Ben-Aime went on to say the water meter conversion began under then-Mayor Rahm Emanuel, but Mayor Lori Lightfoot has halted that procedure. “Unfortunately, the decision to take the water meters off the water line has not been done. I want them to remove the water meter off the waterline…the pipe that brings water into the home. Take it out. It’s poisonous.”

Ben-Aime said her 85-year-old mother has called the city and 8thWard Alderman Michelle Harris to no avail, and now her mother and her 91-year-old father will not spend another dime on buying water filter replacements. They continue to drink the “tainted” tap water.

Chicago residents will have to depend on the benevolence of the aldermen and/or the mayor in getting their meters removed from their homes.

In 2020, the Illinois Supreme Court threw out a proposed class-action lawsuit by Chicago residents alleging the city failed to warn them of lead exposure in their drinking water and made it worse after replacing the water mains. The Court said the need for medical testing is not a cognizable injury in a negligence action.

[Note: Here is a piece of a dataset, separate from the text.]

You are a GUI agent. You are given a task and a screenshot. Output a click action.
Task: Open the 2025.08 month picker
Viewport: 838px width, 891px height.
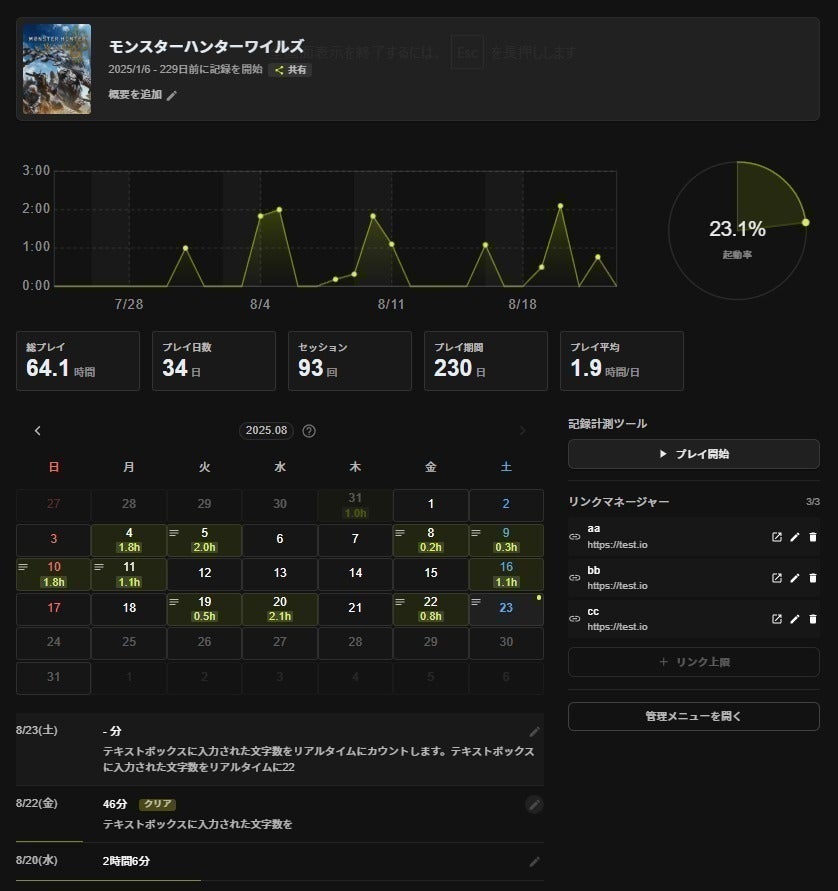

In a 4-0 decision, the Illinois Supreme Court said that the residents “expressly conceded to the court that an increased risk of future harm— in this case, an increased risk of having lead in their water supplies, and therefore, an increased risk of having lead enter their bodies and of suffering lead poisoning—cannot alone be the basis of a damages claim.

“But without an increased risk of future harm, plaintiffs would have no basis to seek medical monitoring,” the Court stated.

Expressly, “the plaintiffs’ allegation that they require ‘diagnostic medical testing’ is simply another way of saying they have been subjected to an increased risk of harm,” the high court ruled.

“A plaintiff who suffers bodily harm caused by a negligent defendant may recover for an increased risk of future harm as an element of damages, but the plaintiff may not recover solely for the defendant’s creation of an increased risk of harm,” according to the Illinois Supreme Court ruling.